Approaches to the rational design of molecularly imprinted polymers

In our experience the efficient design of molecularly imprinted polymer (MIPs) for novel templates has proved difficult. Following commonly used imprinting protocols, MIPs designed against one template show both a lack of capacity and poor specificity for rebinding either the template or structurally similar analytes. Optimisation methods that involve changing one factor at a time can be laborious. A novel approach for the optimisation of MIPs using chemometrics is described. Sulfonamides, common drug residues in foodstuffs, were used as the model analytes with a methacrylic acid/ethylene glycol dimethacrylate MIP. To avoid the inaccuracies in measurement caused by template bleed a multi-analyte competition rebind assay was developed to select suitable sulfonamides to be used as the template for the MIP, and for the rebind analyte in the chemometric optimisation study. The rebinding efficiencies were monitored by HPLC. The template sulfonamide was selected as sulfamethazine (SMZ), and the rebind analyte as sulfadimethoxine (SDIM).
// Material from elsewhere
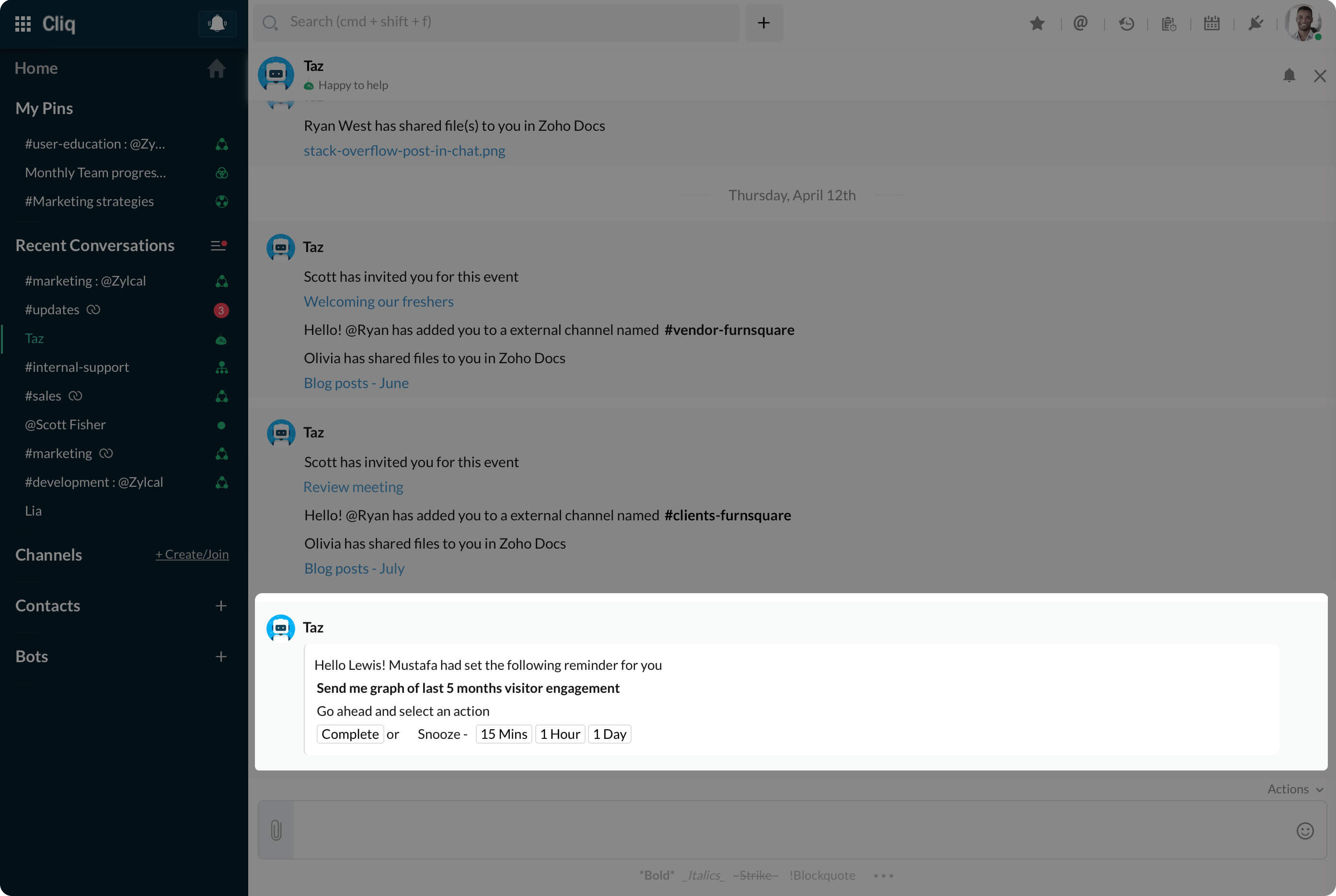This screenshot has height=896, width=1336.
Task: Open the emoji smiley picker
Action: 1304,830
The template:monomer:cross-linker (T:M:X) ratio of the SMZ block MIP was then optimised using a three-level full factorial design to predict a MIP with the highest rebind capacity. On synthesis this was 38.8% for SDIM in a solid phase extraction (SPE) application agreeing with the predication. The factorial design was further utilised to predict an optimum T:M:X ratio for the production of a class specific MIP, capable of binding a range of sulfonamides simultaneously. The predicted optimum T:M:X ratios of (1:10:55) and (1:10:10) were found to be different to commonly used ratios from the MIP literature.